Yama, Aleksandr Kuprin [grave mercy TXT] 📗
- Author: Aleksandr Kuprin
Book online «Yama, Aleksandr Kuprin [grave mercy TXT] 📗». Author Aleksandr Kuprin
The homely, but pleasant-looking face of Liubka, all spotted from freckles, like a cuckoo’s egg, lengthened and paled a little.
“Well, for God’s sake, don’t you be angry at me … You’re called Vassil Vassilich, isn’t that so? Don’t get angry, darling Vassil Vassilich. Really, now, I’ll learn fast, I’m quick. And why do you say you and you24 to me all the time? It seems that we aren’t strangers now?”
She looked at him kindly. And truly, she had this morning, for the first time in all her brief but distorted life, given her body to a man—even though without enjoyment but more out of gratitude and pity, yet voluntarily—not for money, not under compulsion, not under threat of dismissal and scandal. And her feminine heart, always unwithering, always drawn to love, like a sunflower to the sun, was at this moment pure and inclined to tenderness.

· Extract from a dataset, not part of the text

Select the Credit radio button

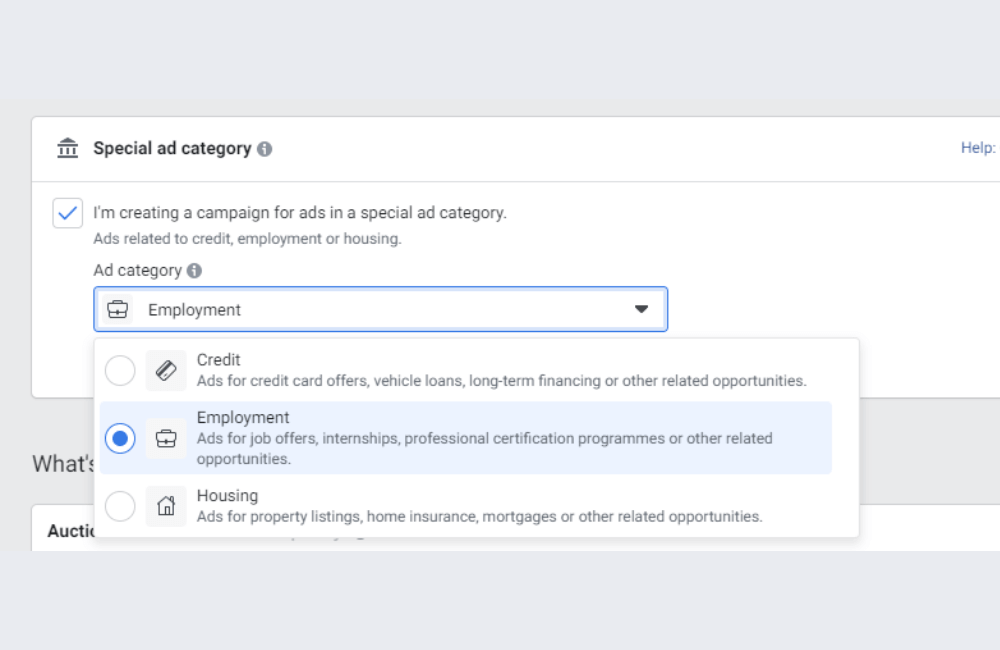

But Likhonin suddenly felt a prickling, shameful awkwardness and something inimical toward this woman, yesterday unknown to him, today his chance mistress. “The charms of the family hearth have begun,” he thought involuntarily; still, he got up from his chair, walked up to Liubka, and having taken her by the hand, drew her to him and patted her on the head.
“My dear, my darling sister,” he said touchingly and falsely; “that which has happened today must never more be repeated. In everything only I alone am guilty, and, if you desire, I am ready to beg forgiveness of you on my knees. Understand—oh, understand, that all this came about against my will, somehow elementally, suddenly, unexpectedly. And I myself didn’t think that it would be like that! You understand, for a very long time … I have not known woman intimately … A repulsive, unbridled beast awoke within me … and … But, Lord, is my fault so great, then? Holy people, anchorites, recluses, ascetics, stylites, hermits in deserts, are no match for me in fortitude of spirit—yet even they fell in the struggle with the temptation of the diabolical flesh. But then, I swear by whatever you wish, that this won’t be repeated any more … Isn’t that so?”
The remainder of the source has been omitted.